Carel van den Berg was a well-known tournament chess player and international chess master (1963). He won Dutch Correspondence Chess Championship in 1943 and won the Daniël Noteboom memorial tournaments four times: in 1948, 1953, 1954 and 1959. Carel van den Berg was also a chess theorist and edited Losbladige Schaakberichten. He collaborated with Max Euwe in Candidates Tournament (Zürich, 1953) and on the books Theorie der Schaakopeningen series.

Carel van den Berg played for Netherlands in the Chess Olympiad:
- In 1958, at fourth board in the 13th Chess Olympiad in Munich (+2, =5, -4).

Carel van den Berg played for Netherlands in the European Team Chess Championship:
- In 1965, at third board in the 3rd European Team Chess Championship in Hamburg (+1, =2, -5).

Carel van den Berg played for Netherlands in the European Team Chess Championship preliminaries:
- In 1957, at eighth board in the 1st European Team Chess Championship preliminaries (+1, =0, -1),
- In 1965, at sixth board in the 3rd European Team Chess Championship preliminaries (+1, =1, -0).

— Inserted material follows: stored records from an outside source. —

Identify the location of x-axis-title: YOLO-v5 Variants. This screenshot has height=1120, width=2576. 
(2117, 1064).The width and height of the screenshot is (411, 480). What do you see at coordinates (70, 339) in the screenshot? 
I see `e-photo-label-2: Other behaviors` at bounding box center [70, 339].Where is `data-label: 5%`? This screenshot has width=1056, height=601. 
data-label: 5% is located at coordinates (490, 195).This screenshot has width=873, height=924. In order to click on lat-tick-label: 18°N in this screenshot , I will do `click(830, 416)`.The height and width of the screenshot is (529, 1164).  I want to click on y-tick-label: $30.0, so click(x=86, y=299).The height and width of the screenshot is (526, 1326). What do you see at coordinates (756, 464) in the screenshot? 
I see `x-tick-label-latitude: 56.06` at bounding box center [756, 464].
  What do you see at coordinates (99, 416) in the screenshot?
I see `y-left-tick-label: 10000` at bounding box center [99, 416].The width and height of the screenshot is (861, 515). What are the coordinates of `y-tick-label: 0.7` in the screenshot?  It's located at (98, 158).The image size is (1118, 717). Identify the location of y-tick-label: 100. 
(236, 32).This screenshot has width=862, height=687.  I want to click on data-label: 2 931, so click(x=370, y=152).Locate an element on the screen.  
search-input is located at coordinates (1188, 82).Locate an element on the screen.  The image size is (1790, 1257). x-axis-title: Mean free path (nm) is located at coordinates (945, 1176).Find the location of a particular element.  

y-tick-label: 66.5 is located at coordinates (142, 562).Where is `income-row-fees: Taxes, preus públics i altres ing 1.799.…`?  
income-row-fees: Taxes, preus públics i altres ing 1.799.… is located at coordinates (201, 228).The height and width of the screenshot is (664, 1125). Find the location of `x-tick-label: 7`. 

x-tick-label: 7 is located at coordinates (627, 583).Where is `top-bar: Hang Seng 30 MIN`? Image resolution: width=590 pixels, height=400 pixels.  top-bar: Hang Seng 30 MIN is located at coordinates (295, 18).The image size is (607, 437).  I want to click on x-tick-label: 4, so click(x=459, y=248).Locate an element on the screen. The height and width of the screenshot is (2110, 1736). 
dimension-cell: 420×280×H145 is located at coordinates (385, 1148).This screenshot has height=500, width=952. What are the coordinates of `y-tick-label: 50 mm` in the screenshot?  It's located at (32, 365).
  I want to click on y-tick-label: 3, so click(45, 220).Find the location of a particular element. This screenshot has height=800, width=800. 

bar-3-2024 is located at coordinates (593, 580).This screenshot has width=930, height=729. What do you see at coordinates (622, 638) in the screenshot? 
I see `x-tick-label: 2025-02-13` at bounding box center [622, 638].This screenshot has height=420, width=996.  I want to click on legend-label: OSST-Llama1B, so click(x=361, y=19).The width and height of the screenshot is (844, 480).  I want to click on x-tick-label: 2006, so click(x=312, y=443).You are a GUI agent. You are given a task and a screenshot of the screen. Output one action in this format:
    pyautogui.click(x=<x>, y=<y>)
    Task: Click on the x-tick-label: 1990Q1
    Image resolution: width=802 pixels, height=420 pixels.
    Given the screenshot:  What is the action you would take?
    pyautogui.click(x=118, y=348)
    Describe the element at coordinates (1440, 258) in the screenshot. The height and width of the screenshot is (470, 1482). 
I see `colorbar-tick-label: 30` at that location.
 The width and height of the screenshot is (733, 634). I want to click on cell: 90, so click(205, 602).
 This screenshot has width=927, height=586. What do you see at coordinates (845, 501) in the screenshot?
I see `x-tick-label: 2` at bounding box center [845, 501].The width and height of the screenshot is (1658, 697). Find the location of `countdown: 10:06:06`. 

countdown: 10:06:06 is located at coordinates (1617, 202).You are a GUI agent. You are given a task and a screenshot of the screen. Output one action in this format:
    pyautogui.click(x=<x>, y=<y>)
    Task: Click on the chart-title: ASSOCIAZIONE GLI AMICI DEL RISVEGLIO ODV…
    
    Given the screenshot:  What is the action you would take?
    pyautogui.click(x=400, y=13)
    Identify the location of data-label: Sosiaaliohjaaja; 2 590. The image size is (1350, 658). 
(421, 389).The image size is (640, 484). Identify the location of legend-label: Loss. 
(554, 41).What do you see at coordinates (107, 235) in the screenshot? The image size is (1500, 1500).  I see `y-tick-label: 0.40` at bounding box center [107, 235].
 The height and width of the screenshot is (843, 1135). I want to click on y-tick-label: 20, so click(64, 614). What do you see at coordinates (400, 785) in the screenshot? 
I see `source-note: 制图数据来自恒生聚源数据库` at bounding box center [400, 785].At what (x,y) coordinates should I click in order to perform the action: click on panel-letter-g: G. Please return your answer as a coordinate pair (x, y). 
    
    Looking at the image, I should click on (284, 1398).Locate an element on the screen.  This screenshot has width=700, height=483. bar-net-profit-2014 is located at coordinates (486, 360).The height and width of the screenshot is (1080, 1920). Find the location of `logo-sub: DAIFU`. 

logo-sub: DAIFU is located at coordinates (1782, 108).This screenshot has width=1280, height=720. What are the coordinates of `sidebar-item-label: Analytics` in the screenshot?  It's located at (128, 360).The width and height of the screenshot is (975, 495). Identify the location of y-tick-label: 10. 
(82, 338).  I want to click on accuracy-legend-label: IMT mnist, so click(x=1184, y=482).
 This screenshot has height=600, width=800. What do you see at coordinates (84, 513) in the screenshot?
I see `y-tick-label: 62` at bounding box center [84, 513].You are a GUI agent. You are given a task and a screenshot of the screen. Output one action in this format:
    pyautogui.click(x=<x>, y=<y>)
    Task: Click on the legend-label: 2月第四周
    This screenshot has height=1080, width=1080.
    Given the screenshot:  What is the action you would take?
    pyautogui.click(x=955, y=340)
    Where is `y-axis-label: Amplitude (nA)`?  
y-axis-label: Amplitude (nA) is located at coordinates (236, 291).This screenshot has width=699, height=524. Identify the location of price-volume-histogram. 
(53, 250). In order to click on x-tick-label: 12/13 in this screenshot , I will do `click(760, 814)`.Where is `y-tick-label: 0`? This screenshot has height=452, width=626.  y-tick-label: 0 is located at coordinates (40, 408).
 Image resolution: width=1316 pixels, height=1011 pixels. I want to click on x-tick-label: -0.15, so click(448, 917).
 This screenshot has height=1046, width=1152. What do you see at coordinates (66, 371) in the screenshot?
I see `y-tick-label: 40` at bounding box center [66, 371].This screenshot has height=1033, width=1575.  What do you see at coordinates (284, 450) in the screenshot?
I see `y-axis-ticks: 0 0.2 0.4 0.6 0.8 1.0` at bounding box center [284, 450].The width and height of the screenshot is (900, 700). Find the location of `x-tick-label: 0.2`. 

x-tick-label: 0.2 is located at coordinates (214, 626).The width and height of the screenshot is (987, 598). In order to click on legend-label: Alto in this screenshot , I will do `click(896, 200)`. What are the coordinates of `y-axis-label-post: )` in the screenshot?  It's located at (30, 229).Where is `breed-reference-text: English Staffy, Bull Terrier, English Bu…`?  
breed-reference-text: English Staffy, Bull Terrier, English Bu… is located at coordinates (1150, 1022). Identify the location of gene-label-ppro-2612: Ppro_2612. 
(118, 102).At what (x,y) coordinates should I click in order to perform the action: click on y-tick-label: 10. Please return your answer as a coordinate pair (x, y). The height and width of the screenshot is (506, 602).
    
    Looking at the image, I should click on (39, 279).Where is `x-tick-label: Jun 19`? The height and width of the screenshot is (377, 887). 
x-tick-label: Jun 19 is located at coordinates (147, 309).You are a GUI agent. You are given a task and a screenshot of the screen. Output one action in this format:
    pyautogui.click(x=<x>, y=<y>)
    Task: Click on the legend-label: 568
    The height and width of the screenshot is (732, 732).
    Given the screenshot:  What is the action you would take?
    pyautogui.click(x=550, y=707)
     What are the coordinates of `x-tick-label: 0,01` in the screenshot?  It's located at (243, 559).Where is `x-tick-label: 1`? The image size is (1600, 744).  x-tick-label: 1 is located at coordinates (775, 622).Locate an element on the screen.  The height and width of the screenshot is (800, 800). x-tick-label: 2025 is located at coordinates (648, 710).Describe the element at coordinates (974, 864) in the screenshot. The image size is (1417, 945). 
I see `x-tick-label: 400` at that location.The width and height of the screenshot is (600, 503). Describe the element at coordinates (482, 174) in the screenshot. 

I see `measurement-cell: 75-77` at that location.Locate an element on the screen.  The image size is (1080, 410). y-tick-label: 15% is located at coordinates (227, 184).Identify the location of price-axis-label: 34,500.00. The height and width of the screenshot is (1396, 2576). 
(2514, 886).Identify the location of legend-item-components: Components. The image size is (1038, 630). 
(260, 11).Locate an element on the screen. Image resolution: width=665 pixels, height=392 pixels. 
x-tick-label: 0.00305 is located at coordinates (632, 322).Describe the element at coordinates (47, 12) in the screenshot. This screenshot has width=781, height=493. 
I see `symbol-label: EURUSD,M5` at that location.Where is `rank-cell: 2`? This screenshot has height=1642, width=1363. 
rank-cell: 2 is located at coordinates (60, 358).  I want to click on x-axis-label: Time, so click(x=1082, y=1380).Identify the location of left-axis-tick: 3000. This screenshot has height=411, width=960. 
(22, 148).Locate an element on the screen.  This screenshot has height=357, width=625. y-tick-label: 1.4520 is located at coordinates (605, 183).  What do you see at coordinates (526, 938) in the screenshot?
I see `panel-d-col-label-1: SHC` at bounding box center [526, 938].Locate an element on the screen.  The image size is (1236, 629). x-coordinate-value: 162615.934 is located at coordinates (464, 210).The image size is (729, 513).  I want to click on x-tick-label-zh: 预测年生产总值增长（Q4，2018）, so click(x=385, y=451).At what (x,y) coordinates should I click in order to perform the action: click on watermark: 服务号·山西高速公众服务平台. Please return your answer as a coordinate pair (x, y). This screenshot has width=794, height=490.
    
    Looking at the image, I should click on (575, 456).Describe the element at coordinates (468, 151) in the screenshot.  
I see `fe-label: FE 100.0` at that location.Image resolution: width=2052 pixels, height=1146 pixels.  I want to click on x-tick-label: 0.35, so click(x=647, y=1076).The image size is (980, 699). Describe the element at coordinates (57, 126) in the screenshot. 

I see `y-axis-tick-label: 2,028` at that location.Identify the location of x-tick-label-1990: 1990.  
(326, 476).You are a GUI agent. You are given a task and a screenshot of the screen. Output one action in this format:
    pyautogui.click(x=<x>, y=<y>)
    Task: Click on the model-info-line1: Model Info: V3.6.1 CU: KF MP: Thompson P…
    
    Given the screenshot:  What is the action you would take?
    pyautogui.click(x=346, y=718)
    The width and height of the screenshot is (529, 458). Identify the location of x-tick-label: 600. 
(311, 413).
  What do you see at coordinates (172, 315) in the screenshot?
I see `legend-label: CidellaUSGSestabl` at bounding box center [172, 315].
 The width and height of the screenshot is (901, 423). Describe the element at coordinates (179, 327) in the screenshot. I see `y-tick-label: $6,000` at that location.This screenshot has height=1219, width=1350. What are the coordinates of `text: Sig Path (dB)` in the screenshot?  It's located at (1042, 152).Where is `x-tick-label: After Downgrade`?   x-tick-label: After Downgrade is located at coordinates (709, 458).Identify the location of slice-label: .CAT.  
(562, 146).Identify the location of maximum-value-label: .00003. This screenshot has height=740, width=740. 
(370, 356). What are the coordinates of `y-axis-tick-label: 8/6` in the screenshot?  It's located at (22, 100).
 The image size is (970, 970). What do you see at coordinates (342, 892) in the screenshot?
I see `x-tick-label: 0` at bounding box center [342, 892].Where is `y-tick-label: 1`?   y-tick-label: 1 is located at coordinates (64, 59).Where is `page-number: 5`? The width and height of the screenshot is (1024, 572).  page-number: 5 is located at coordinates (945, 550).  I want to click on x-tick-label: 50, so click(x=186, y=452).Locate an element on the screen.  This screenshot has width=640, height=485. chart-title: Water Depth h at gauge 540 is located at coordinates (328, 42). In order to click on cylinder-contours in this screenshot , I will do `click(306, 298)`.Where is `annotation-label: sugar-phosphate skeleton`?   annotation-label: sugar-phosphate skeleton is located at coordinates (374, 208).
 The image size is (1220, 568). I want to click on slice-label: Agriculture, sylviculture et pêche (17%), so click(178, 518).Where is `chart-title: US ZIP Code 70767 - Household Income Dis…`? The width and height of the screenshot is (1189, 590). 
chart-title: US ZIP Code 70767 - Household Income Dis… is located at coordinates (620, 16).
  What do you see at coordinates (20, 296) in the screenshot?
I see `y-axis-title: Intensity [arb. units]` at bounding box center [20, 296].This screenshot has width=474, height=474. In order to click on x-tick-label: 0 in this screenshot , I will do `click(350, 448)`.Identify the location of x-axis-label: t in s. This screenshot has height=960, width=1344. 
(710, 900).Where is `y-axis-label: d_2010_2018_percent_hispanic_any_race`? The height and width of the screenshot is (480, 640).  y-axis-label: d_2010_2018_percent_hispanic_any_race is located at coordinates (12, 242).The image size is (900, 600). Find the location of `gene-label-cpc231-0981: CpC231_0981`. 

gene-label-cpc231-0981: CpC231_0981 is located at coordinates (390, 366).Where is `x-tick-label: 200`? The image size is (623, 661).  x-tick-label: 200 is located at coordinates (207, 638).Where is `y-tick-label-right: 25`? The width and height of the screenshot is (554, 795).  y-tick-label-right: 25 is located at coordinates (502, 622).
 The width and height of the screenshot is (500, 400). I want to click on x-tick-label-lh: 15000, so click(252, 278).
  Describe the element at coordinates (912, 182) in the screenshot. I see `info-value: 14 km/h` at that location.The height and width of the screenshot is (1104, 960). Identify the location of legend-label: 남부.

Carel van den Berg played for Netherlands in the Clare Benedict Chess Cups:
- In 1956, at fourth board in the 3rd Clare Benedict Chess Cu in Lenzerheide (+2, =2, -1) and won team silver and individual gold medals,
- In 1957, at third board in the 4th Clare Benedict Chess Cup in Bern (+2, =1, -2) and won team silver medal,
- In 1958, at fourth board in the 5th Clare Benedict Chess Cup in Neuchâtel (+0, =3, -1),
- In 1963, at second board in the 10th Clare Benedict Chess Cup in Lucerne (+1, =4, -0) and won team silver medal,
- In 1965, at third board in the 12th Clare Benedict Chess Cup in West Berlin (+1, =3, -1) and won team bronze medal.